瑠璃の髪群青の瞳怜悧な美貌の青年《感性の教官セイラン》の言葉に、驚いた顔で少女は首を傾げる。
「はい、私は女王候補ですけど?何か?」
「・・・・・」
大きな瞳に見つめられ、毒気を抜かれたように彼は瞳を瞬かせる。
「今日は学習に参りました。よろしいでしょうか?」
「あ、あぁ。いいけど」
「よろしくお願いします、セイラン様」
ファイルを胸に抱いた少女は、陰りのない暖かな春の微笑みを浮かべて頭を下げた。
『穏やかな春の日だまりを思わせる、善くも悪くもおっとりとした気質の少女』
栗色の髪の少女を一目見た時のその判断に、今も否やはないけれど・・・・・
「なんか、調子が狂うと言うか・・・・・」
鮮やかな瑠璃の髪をかき乱しながら青年はソファに寝そべって、二人の女王候補を脳裏に浮かべて評価する。
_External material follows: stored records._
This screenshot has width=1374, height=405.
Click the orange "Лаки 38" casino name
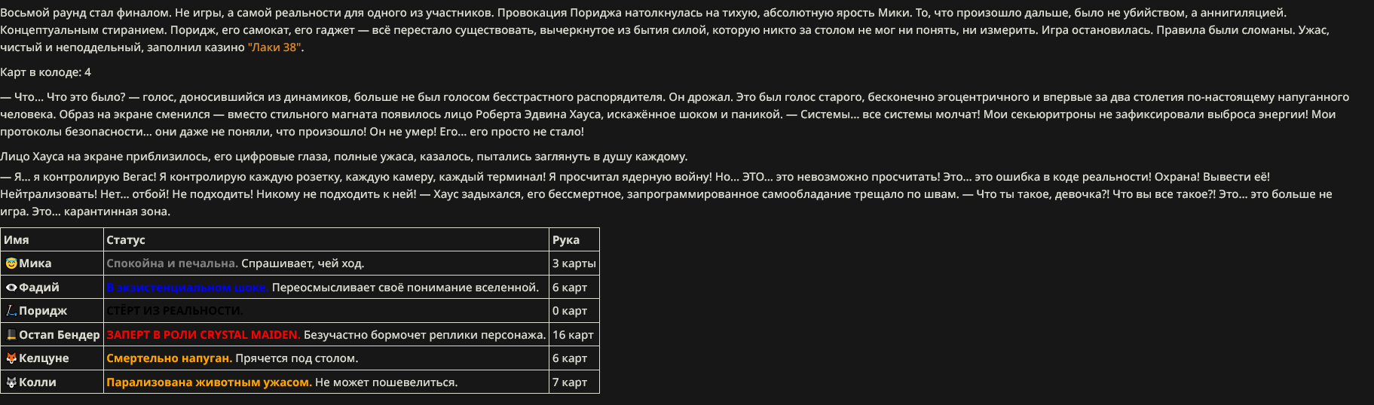pyautogui.click(x=274, y=47)
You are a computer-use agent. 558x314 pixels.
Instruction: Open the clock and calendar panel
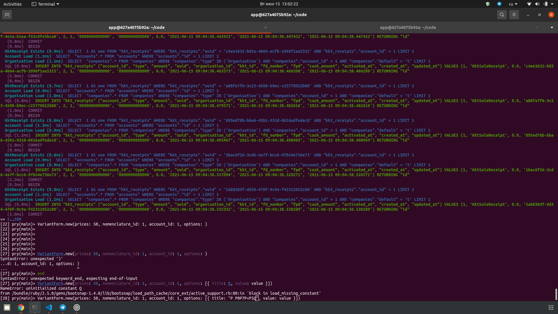pos(278,4)
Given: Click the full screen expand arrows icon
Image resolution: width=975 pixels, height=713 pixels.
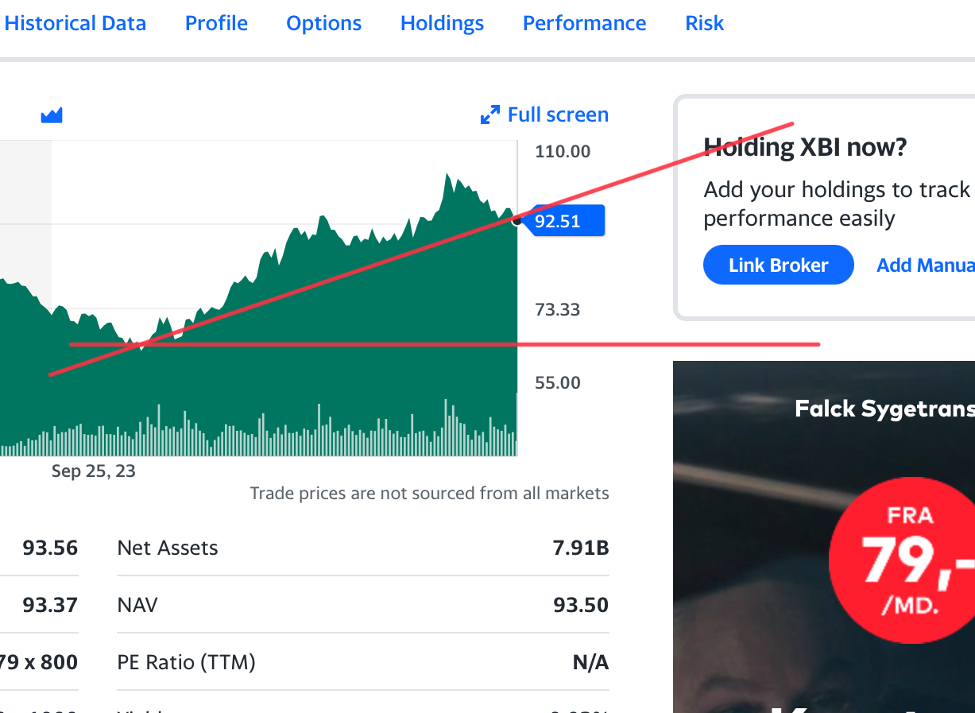Looking at the screenshot, I should pyautogui.click(x=490, y=115).
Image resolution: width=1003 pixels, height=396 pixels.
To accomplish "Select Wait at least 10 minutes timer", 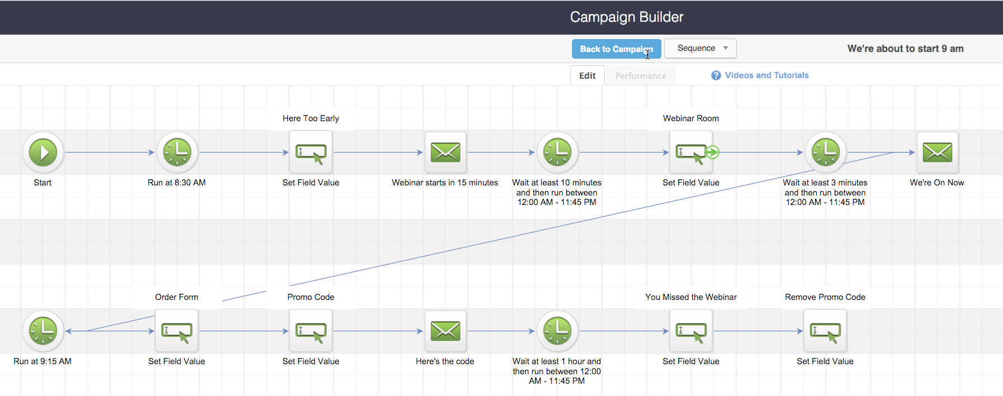I will tap(557, 152).
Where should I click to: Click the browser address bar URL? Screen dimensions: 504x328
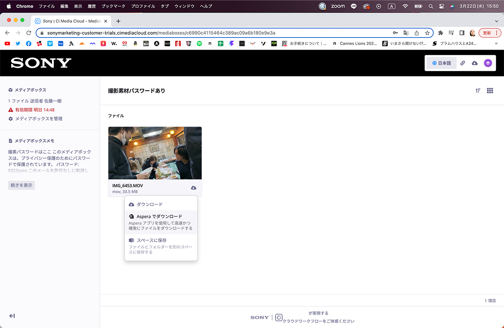(x=161, y=33)
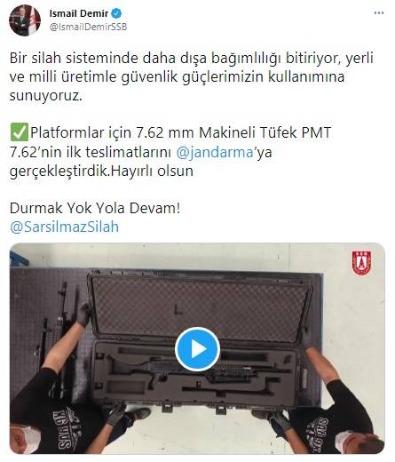
Task: Click the red SSB logo on video
Action: (361, 263)
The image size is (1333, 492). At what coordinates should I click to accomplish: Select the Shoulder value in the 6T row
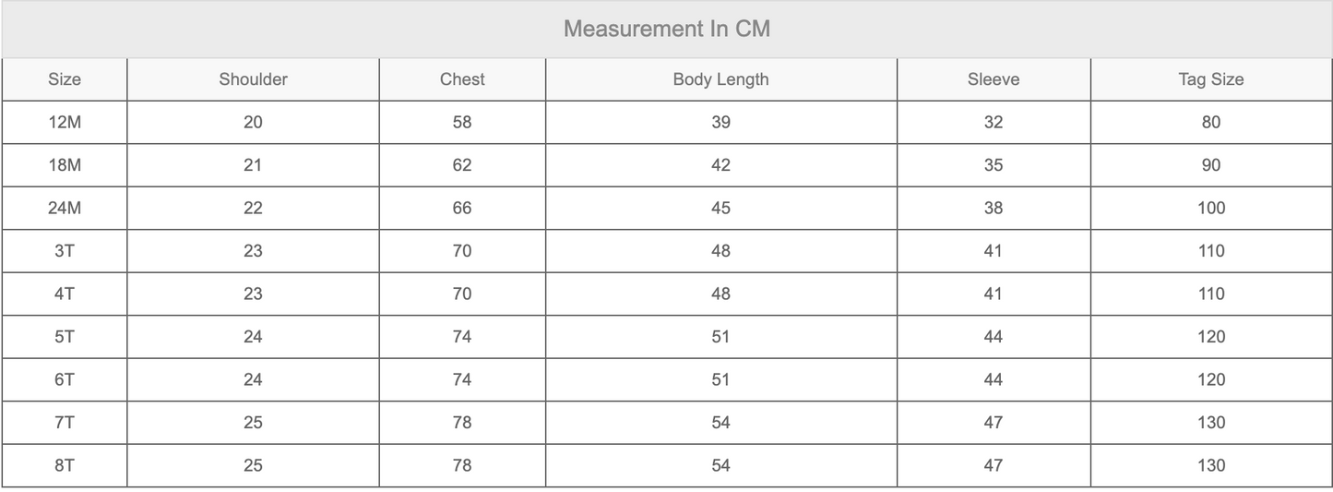pos(253,379)
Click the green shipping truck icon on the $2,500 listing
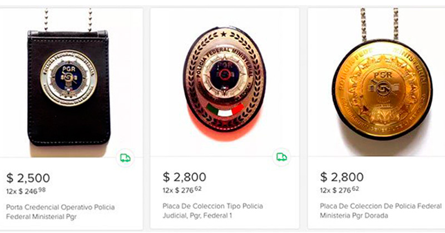445x233 pixels. pos(125,158)
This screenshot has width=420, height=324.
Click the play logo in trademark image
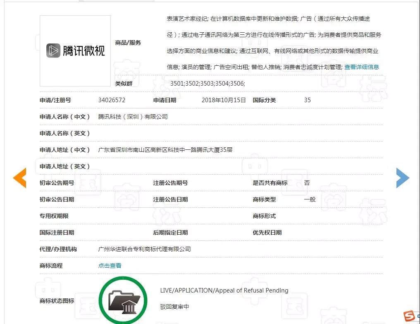pos(53,50)
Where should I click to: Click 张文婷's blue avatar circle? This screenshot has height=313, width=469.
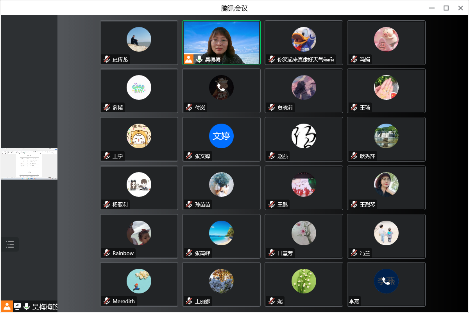221,136
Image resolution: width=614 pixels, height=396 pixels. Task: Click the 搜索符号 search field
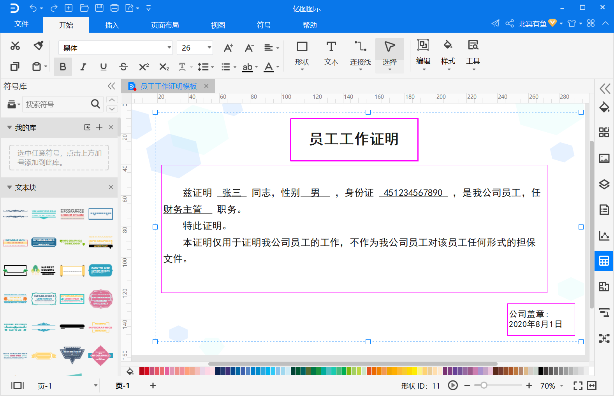(56, 104)
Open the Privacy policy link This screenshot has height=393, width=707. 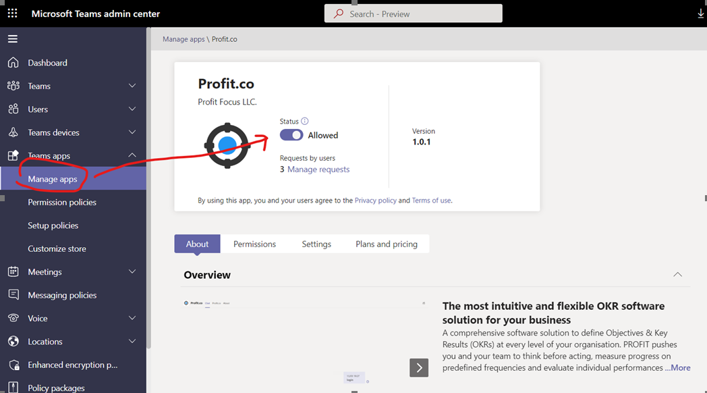(376, 201)
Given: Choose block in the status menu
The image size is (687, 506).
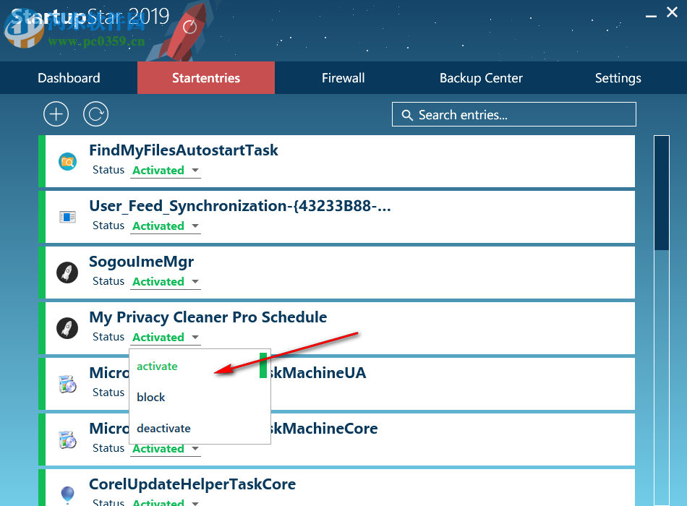Looking at the screenshot, I should pos(151,398).
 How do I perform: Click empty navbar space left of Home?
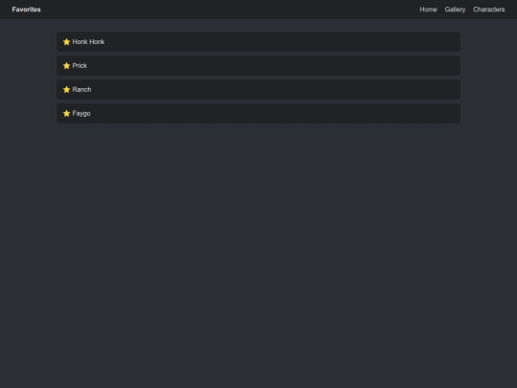point(231,10)
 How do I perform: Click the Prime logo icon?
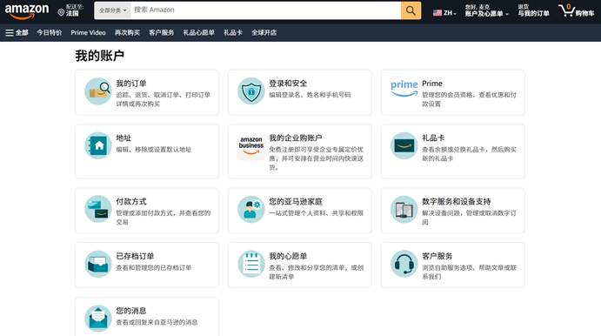(x=404, y=88)
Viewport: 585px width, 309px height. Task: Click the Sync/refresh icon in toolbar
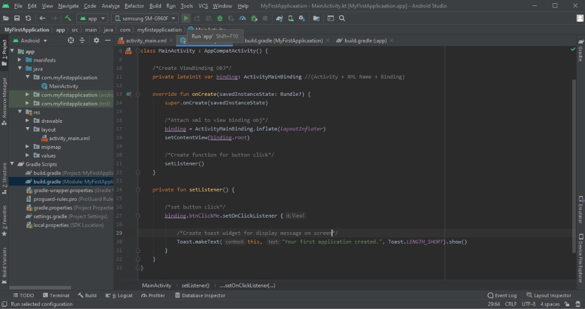click(28, 18)
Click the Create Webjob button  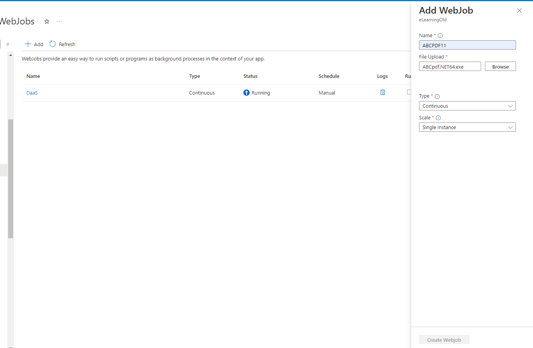pyautogui.click(x=444, y=339)
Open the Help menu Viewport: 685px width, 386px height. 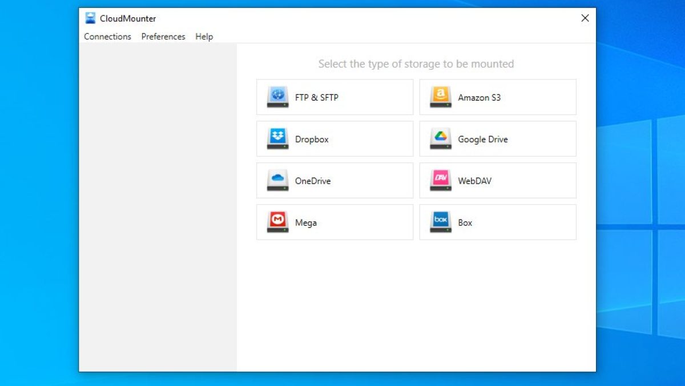[x=204, y=37]
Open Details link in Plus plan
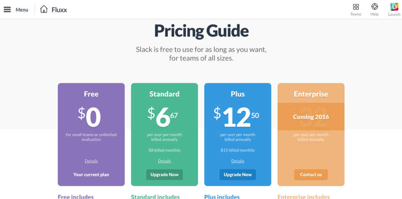The height and width of the screenshot is (199, 402). click(x=238, y=161)
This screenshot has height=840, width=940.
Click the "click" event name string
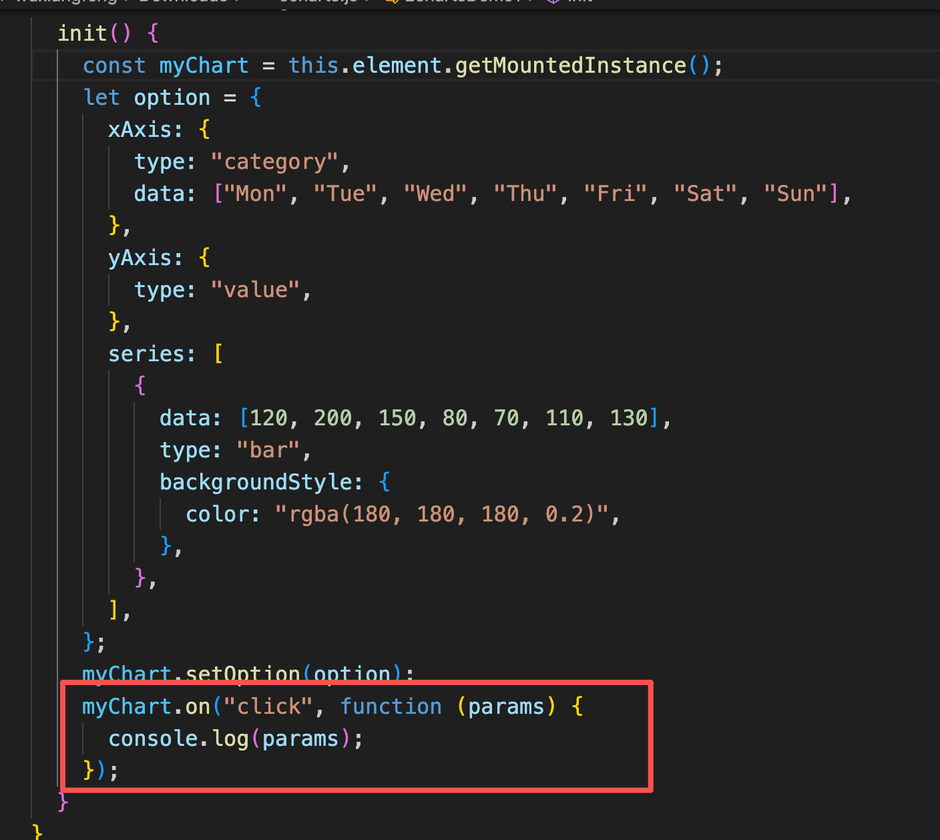tap(268, 706)
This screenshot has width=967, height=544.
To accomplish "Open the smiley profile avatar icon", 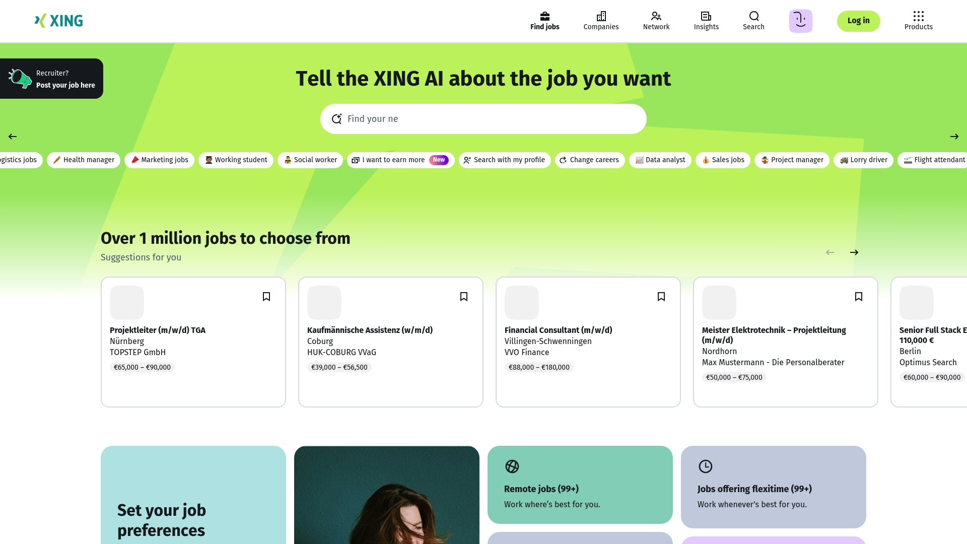I will click(800, 21).
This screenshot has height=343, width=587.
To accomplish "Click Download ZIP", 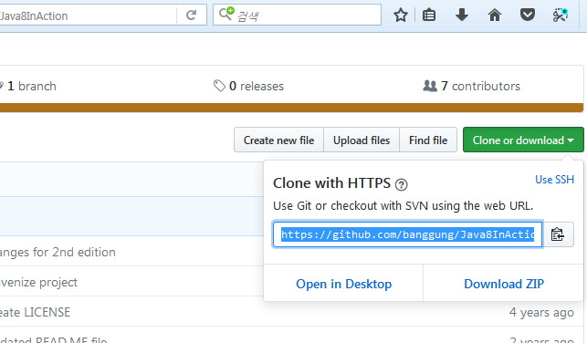I will click(504, 284).
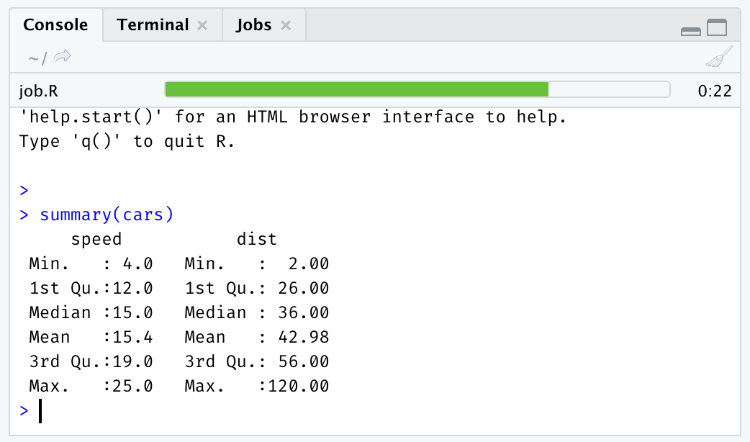This screenshot has width=750, height=442.
Task: Click the summary(cars) command text
Action: point(107,215)
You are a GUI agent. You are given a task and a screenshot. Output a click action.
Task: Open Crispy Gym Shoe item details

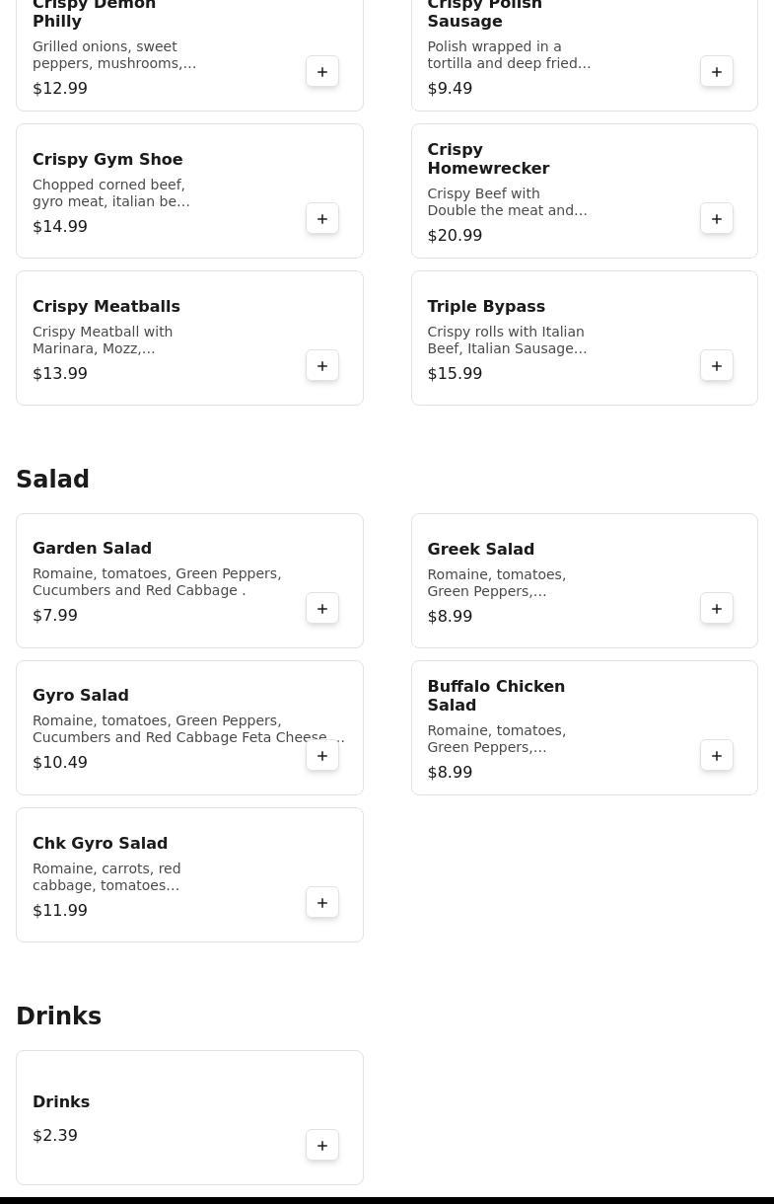107,160
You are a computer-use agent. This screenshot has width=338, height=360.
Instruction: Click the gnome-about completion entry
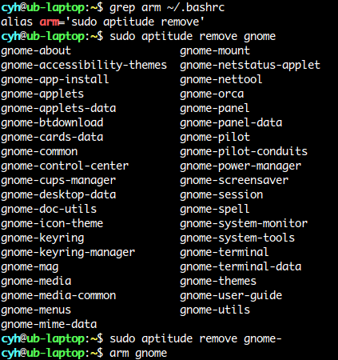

もう一人の《女王候補生レイチェル》はしっかりと自己を確立した前評判を裏切らない優秀な生徒ではあるのだけれど、それだけとも言え、おっとりとして多少内気にすぎる性格だが、素直に感じるものを取り込む柔軟な資質のアンジェリークの方が、よりこの先が楽しみだと思わせる生徒だ。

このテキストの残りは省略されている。